*Exercise requirements*
**1.** List each stage of the query execution pipeline named in the problem statement of the telemetry RFC, in the order given.
**2.** Rewrite the stretch of the telemetry RFC from "Skip to content" through "OTLP → observability backends).", changing "wall-clock timing" to "elapsed-time measurements".

*Document passage*
Skip to content

RFC: OpenSearch SQL/PPL Telemetry Integration #5300

@penghuo

Description

@penghuo

Problem Statement

The OpenSearch SQL/PPL plugin has no integration with OpenSearch's core telemetry framework. There is no distributed tracing for query execution, making it difficult to diagnose latency issues across the parse → analyze → optimize → compile → execute → materialize pipeline. The existing profiling framework (QueryProfiling) provides wall-clock timing but is disconnected from the standard OpenSearch telemetry export pipeline (OTel SDK → OTLP → observability backends).

Goals

  • P0: Add distributed tracing spans to the PPL Calcite query execution pipeline
  • Follow OTel semantic conventions for database spans (Elasticsearch for db.namespace/db.collection.name, PostgreSQL/MySQL for db.operation.name)
  • Integrate with OpenSearch's TelemetryAwarePlugin interface
  • Graceful degradation via NoopTracer when telemetry is disabled

Non-Goals

  • Metrics migration (P1 — separate follow-up)
  • Tracing the legacy v2 engine path (SQL currently uses v2 exclusively; QueryService.shouldUseCalcite() gates Calcite to PPL only)
  • SQL query tracing (future work when SQL migrates to Calcite)

*Extracted information*
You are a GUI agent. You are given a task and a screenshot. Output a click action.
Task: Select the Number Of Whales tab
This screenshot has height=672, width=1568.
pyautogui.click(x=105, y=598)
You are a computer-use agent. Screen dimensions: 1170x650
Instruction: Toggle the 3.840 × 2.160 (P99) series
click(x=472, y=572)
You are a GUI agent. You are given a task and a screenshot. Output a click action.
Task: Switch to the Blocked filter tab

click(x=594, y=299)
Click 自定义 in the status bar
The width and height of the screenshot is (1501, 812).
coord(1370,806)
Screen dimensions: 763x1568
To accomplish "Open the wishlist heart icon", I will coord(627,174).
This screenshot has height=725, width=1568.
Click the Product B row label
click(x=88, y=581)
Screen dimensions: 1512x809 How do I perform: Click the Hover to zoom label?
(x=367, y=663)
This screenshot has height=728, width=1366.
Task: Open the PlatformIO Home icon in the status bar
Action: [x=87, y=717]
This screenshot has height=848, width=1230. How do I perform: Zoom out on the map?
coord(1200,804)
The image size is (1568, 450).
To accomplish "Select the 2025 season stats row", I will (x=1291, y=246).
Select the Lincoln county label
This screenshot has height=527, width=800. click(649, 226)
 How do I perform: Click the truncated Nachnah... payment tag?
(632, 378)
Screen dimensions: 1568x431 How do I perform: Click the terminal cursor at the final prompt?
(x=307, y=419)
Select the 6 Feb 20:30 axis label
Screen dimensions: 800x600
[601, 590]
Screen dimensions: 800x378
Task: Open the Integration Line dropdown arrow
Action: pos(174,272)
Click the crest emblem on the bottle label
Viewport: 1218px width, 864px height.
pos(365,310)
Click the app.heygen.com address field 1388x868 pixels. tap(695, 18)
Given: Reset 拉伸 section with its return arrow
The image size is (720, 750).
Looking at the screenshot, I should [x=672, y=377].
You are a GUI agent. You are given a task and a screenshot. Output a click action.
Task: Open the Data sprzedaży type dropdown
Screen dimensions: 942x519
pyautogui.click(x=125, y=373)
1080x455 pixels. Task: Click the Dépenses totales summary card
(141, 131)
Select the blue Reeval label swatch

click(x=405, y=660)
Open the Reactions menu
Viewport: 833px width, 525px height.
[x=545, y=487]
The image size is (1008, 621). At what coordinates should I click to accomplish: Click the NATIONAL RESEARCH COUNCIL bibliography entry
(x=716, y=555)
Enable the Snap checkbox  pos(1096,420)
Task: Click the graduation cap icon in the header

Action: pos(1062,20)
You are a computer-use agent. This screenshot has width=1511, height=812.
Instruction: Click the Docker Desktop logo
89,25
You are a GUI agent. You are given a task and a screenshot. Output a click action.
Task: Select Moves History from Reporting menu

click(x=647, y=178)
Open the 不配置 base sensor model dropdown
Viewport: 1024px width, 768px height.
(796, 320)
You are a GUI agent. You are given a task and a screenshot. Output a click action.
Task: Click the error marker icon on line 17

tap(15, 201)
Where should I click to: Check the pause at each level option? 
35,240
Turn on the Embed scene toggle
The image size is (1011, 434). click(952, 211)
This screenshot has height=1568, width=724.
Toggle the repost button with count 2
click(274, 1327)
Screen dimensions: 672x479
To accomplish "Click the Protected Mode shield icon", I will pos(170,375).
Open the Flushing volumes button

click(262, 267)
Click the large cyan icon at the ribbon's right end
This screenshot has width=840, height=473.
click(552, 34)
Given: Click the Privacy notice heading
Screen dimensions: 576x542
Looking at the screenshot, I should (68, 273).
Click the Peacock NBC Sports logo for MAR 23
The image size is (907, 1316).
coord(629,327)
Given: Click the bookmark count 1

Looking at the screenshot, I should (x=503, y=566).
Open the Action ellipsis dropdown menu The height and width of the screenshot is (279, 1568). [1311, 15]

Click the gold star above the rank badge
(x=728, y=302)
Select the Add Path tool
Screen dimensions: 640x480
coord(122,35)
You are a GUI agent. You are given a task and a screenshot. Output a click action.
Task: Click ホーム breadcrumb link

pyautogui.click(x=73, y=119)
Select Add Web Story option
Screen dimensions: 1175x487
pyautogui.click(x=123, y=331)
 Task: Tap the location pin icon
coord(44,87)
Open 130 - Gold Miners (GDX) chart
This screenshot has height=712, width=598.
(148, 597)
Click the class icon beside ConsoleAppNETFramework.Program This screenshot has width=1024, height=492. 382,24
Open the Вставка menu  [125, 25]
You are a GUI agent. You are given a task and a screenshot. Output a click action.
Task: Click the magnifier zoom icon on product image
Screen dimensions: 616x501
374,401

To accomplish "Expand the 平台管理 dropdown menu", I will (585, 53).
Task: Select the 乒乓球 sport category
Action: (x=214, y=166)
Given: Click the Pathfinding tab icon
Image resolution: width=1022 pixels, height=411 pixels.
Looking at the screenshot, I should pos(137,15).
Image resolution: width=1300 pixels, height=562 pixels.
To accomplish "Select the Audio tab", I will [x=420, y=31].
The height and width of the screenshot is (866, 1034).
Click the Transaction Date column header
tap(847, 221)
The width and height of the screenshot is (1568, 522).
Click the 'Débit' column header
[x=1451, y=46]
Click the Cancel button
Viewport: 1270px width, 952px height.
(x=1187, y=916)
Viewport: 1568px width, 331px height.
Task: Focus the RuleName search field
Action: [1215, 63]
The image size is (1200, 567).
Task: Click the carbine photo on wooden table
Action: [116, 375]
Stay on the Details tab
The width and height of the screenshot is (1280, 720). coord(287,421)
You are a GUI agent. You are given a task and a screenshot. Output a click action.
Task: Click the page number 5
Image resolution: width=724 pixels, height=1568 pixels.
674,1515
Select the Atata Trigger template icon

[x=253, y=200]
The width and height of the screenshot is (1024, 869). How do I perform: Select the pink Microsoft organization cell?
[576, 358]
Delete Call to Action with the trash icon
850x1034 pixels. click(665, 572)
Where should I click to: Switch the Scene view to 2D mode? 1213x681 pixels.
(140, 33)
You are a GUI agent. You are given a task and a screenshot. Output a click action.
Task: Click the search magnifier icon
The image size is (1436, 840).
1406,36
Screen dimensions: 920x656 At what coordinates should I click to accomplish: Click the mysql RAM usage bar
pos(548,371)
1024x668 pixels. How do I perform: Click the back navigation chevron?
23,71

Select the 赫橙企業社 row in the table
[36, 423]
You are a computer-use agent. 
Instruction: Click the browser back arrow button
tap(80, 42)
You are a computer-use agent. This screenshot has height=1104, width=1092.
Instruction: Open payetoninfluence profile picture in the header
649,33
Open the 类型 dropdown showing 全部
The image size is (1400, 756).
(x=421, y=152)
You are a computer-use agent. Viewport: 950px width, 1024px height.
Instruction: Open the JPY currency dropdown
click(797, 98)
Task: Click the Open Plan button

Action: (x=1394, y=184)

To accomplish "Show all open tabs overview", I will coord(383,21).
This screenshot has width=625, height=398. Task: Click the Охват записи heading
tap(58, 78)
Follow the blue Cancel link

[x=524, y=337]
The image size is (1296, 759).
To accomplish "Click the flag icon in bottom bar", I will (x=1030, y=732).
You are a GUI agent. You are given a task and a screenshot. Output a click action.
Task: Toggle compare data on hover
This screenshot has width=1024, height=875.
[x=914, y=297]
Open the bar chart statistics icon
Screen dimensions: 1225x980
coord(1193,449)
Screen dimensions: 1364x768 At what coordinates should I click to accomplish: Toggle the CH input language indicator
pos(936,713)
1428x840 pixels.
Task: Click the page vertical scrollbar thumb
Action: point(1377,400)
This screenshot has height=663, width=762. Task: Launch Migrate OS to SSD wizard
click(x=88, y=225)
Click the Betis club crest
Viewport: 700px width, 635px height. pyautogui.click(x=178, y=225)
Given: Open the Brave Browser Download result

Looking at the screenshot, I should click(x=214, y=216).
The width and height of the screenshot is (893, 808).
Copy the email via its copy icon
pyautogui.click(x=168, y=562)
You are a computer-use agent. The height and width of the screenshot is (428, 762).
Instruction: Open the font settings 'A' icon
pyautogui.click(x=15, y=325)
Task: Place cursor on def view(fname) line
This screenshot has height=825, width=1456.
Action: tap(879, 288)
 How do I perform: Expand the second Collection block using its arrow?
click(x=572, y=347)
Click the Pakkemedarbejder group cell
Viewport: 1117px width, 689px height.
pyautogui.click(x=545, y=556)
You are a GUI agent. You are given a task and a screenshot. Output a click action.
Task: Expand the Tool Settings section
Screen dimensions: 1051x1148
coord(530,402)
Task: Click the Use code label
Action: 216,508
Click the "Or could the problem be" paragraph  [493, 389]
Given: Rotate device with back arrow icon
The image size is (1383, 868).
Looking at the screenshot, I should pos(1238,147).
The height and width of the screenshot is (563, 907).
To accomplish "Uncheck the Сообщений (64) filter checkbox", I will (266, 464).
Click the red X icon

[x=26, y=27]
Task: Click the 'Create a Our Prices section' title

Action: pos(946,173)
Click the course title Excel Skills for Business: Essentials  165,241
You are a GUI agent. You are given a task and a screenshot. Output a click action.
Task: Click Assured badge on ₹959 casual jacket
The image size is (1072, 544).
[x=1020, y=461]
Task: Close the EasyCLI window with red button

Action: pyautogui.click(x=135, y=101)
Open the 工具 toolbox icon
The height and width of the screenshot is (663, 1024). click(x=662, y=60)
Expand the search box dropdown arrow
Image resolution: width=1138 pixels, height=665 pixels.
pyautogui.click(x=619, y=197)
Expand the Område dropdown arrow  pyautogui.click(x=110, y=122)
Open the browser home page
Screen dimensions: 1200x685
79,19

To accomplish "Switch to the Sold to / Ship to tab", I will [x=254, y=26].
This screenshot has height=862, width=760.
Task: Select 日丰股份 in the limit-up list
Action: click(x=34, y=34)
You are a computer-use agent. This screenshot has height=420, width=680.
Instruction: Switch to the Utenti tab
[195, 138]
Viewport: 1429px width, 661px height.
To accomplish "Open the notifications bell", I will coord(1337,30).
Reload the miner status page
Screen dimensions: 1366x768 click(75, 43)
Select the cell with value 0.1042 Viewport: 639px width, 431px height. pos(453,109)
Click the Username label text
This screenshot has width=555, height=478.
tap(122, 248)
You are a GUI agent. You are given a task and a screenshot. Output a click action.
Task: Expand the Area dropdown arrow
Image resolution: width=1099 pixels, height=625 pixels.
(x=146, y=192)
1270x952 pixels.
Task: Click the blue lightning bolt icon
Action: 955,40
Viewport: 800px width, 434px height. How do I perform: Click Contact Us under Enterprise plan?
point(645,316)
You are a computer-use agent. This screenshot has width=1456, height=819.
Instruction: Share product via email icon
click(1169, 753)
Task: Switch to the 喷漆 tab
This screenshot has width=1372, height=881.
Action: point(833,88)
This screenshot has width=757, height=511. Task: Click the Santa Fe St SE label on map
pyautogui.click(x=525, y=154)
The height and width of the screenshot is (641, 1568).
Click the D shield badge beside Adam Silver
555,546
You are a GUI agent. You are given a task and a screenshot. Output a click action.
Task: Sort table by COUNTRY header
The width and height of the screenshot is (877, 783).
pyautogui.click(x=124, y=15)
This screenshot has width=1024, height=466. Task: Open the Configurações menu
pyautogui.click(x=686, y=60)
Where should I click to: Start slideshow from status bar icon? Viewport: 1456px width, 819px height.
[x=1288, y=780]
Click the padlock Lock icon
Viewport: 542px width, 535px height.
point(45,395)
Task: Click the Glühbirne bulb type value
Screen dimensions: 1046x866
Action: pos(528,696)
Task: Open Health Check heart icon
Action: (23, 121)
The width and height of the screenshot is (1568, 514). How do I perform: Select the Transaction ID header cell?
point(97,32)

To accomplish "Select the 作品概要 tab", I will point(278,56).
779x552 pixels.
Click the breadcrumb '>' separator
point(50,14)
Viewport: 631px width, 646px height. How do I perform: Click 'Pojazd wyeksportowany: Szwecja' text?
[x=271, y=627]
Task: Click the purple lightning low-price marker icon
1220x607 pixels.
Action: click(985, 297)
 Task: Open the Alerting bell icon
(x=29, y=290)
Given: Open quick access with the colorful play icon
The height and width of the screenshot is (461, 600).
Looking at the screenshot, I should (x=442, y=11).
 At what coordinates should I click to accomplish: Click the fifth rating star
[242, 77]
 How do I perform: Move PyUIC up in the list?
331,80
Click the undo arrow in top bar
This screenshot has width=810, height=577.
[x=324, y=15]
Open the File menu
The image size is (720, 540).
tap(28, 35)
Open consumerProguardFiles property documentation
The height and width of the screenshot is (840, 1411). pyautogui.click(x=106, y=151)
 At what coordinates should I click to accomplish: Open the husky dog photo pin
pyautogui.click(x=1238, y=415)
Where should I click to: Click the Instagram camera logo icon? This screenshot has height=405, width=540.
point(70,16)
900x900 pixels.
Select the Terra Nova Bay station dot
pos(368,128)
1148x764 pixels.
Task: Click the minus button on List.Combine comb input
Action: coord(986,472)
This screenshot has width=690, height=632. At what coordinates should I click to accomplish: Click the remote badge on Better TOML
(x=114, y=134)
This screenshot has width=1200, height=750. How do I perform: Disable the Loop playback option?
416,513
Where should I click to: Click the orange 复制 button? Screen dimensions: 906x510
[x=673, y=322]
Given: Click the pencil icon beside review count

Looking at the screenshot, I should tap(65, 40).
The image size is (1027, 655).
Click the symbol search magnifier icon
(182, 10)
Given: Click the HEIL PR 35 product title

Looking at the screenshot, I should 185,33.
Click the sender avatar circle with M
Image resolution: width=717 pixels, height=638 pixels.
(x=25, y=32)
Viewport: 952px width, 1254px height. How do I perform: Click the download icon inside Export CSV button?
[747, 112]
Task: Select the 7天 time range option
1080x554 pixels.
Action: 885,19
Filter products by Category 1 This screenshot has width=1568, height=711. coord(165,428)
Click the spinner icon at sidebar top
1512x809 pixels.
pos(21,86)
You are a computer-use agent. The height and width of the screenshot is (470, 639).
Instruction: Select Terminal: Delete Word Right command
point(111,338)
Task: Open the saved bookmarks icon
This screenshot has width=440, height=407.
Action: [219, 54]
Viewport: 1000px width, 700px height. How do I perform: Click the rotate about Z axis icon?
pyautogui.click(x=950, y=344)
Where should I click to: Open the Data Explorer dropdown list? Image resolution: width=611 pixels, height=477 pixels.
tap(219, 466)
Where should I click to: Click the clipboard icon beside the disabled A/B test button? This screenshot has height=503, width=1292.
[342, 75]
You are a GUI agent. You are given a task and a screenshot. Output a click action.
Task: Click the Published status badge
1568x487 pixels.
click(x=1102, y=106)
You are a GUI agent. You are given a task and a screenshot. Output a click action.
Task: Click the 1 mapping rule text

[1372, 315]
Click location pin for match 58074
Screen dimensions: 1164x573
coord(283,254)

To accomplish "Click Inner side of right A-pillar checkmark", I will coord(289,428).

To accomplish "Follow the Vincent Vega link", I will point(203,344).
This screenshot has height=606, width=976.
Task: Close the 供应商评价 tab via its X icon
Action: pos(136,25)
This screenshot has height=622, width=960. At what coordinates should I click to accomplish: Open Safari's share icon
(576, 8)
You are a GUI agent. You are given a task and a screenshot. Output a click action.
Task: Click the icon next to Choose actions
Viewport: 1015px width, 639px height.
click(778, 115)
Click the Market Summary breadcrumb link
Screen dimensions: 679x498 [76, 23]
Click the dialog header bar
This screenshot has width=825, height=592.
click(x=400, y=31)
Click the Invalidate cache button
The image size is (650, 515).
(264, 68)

*Solutions to the tasks*
**1.** parse, analyze, optimize, compile, execute, materialize

**2.**
Skip to content

RFC: OpenSearch SQL/PPL Telemetry Integration #5300

@penghuo

Description

@penghuo

Problem Statement

The OpenSearch SQL/PPL plugin has no integration with OpenSearch's core telemetry framework. There is no distributed tracing for query execution, making it difficult to diagnose latency issues across the parse → analyze → optimize → compile → execute → materialize pipeline. The existing profiling framework (QueryProfiling) provides elapsed-time measurements but is disconnected from the standard OpenSearch telemetry export pipeline (OTel SDK → OTLP → observability backends).